Мы устроились с Барашковым на лафете пушки-«сорокапятки» на резиновом ходу.

Киселев, сидя рядом с наводчиком

Баламутом, взмахнул кнутом, пара могучих строевых коней — тоже «окружении» и

«приймаки» сорок первого года — понеслась на рысях по лесной колее к Хачинскому шляху.

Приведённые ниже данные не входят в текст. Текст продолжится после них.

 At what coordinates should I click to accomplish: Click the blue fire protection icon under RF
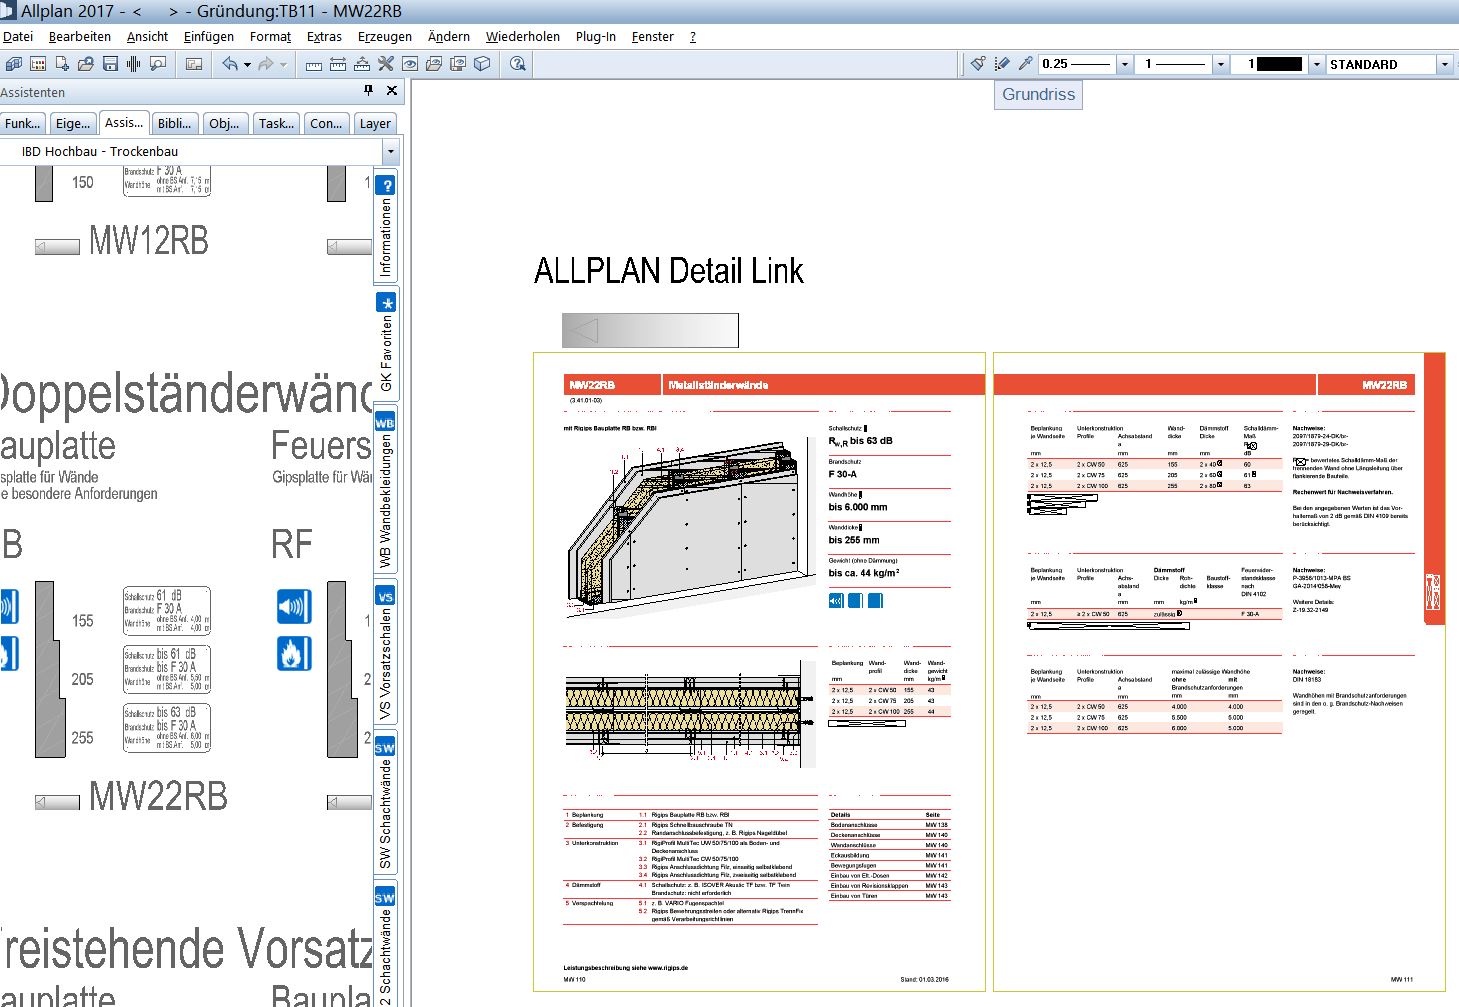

— Эй, пехота партизанская, царица лесов, не пыли! — кричал Киселев, догоняя колонну партизан. Разведку вперед выслали?

На восточной опушке леса нас ждали партизаны Дзюбы. Сам Дзюба, в сером комсоставском плаще, в пилотке, с ППД за плечом, подошел к Самсонову, козырнул.

— Разрешите доложить, товарищ капитан, отряд в составе семидесяти одного человека...

— Где противник? — Самсонов, едва ли не в первый раз севший на коня, с трудом удерживал на месте белого рысака.

— Мои разведчики немцев не обнаружили, товарищ капитан,—  докладывал Дзюба. — Но утром, часов в девять, один из моих бойцов, капитан по званию, был схвачен немцами в Хачинке. Он один туда пошел, к хозяйке, у которой жил прежде приймаком. Она, видно, выдала его немцам. Немцы сидели в засаде, думали, вероятно, что этот капитан — вы, товарищ Самсонов. Взяли его живьем. Вчера вечером я вел бой у Кузьковичей с полицией. У меня потерь нет. Потери противника неизвестны.

— Отлично. Занять оборону!

Отряд рассыпался вдоль опушки. Впереди, за полем спелой высокой ржи, за огородами и чахлыми садиками, виднеются крыши Хачинки. Видно, что на пригорках хачинцы уже начали жать рожь, но сегодня жнеи почему то не вышли. Виднеется на обочине шляха подбитый прошлым летом советский танк с провалившейся в кювет гусеницей, белым номером «24» и устремленным в небо орудийным стволом. Прошло минут пятнадцать, и партизаны зашевелились, достали кисеты, задымили. Прошло полчаса, и Баламут («Видать, напрасный переполох!») стащил с себя гимнастерку и подставил немытую мускулистую спину солнечным лучам. Прошел час, и партизаны стали сползаться и кучки — надоело одиночество. Сандрак вынул из одного кармана колоду затасканных карт, из другого — пачку рейхсмарок. Щелкунов, прислонясь спиной к дереву, положив ногу на ногу, чинил со скучающим видом трехцветный электрический фонарик.

Я смотрел в сторону танка и думал: прошлым летом здесь умирали, отступая, красноармейцы. Вот на этом шляхе, в этом поле. Их кровь напоила ту самую землю, на которой вновь, как ни в чем не бывало, колосятся хлеба...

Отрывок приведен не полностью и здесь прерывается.